Jakie piękne tworzymy sobie piekło na ziemi. Nie potrzeba nam Szatana, kiedy bywa nim sam człowiek.

W produkcji możemy zobaczyć wielu wspaniałych brytyjskich aktorów jak Rory Kinnear, Donald Sumpter, Jodie Wittaker, Rupert Everett, Hayley Atwell, czy Domhnall Gleeson. Ich grę obserwuje się z prawdziwą przyjemnością. Widać, że castingi były udane, gdyż bardzo trudno byłoby mi wskazać kogoś kto nie podołał roli.

Rory Kinnear fenomenalny w trudnej roli premiera.

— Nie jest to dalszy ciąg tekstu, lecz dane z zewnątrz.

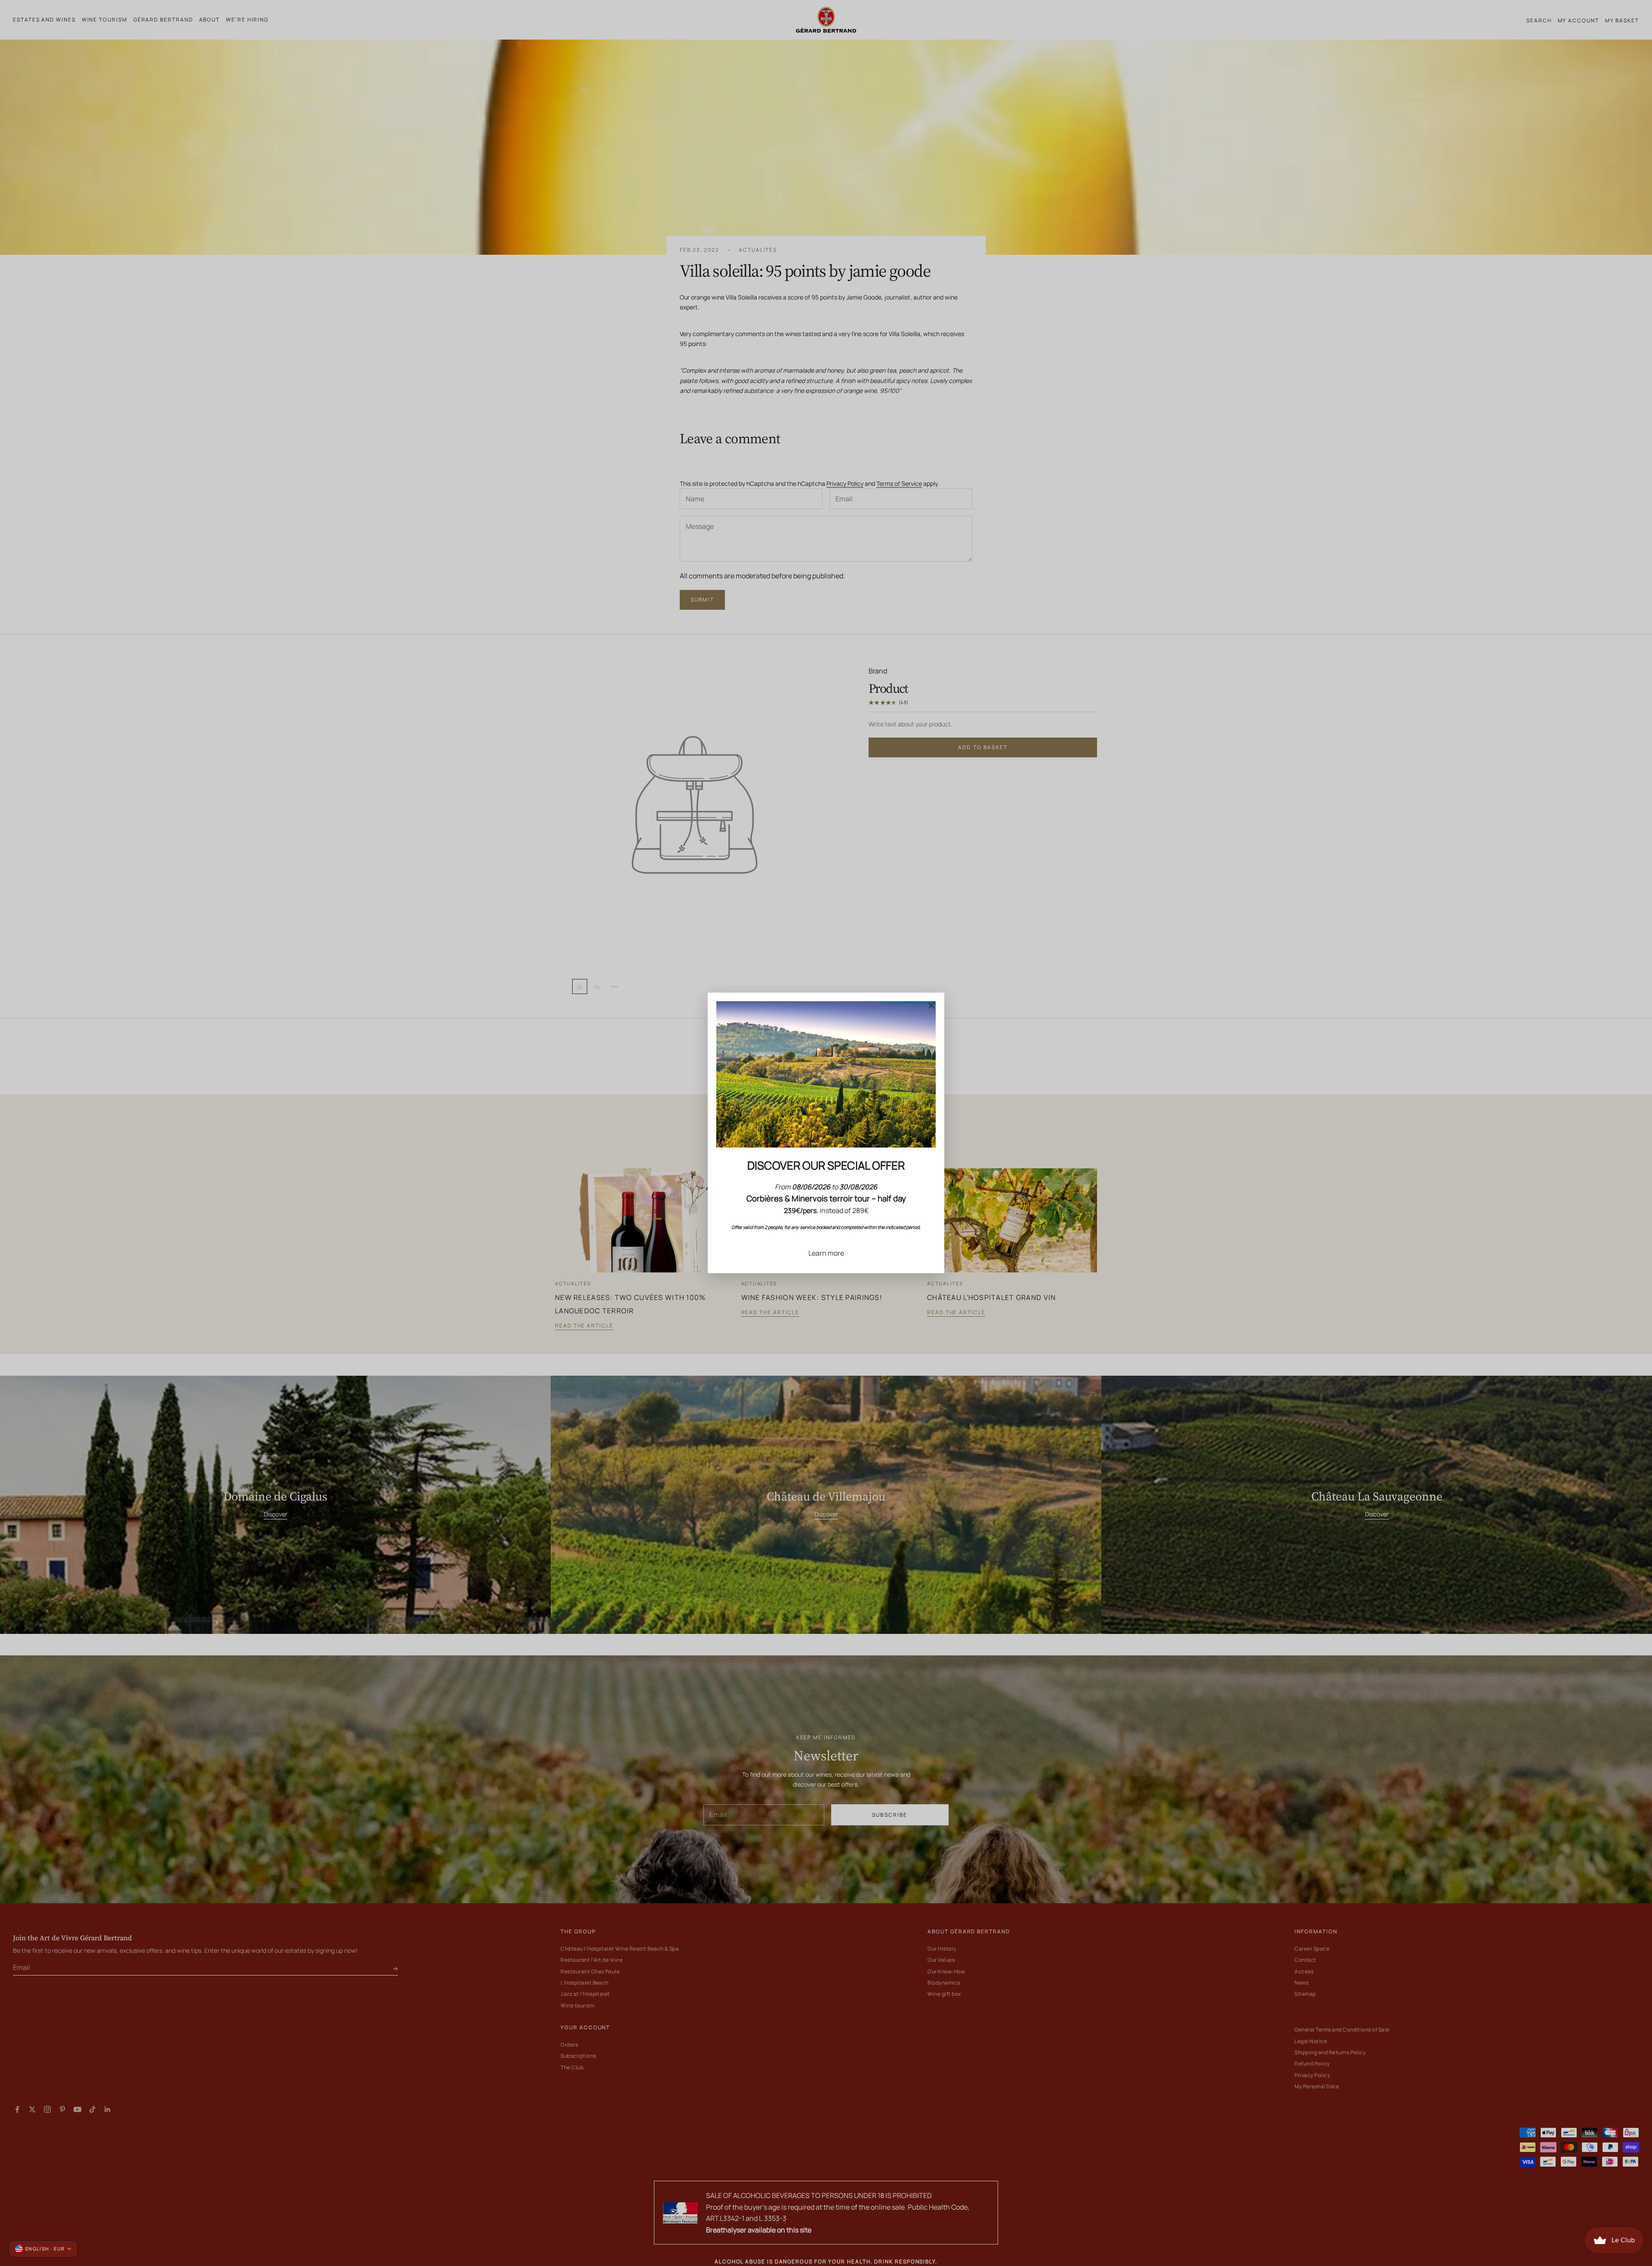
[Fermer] (931, 1005)
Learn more (826, 1253)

Serial jest mistrzowsko i dynamicznie zmontowany, czym wprowadza widza w niezapomniany klimat. Opowieści zaskakują swoją pomysłowością oraz wbijającymi w fotel finałami. O tych historiach po prostu nie da się zapomnieć, więc co wrażliwsi widzowie powinni się jeszcze zastanowić czy sięgnąć po Black Mirror. Dla mnie był to jeden z najlepszych seriali na jakie w życiu popaczyłam i uważam, że każdy powinien się z nim zapoznać. Choćby po to, by wiedzieć co nas może spotkać i trochę inteligentniej poruszać się w obrębie nowości technologicznych.

Plakat promujący drugi sezon. Mam nadzieję że doczekamy się trzeciego.


P.S.1 Podobno Rober Downey Jr chce nakręcić film w oparciu o pomysł z odtwarzającym ludzkie wspomnienia ZIARNEM. 

P.S.2 SPOILERY:
Nurtuje mnie sprawa odciętego palca. Dla mnie było to oczywiste do kogo nie należy, jak widać dla wytrawnych polityków nie. Przecież można chyba dostrzec różnice między damskim a męskim palcem nie? Zwłaszcza należącym do księżniczki, który musiałby mieć jakiś manikiur czy coś w tym stylu. I nie wierzę, że doświadczeni politycy mogliby to tak źle rozegrać?!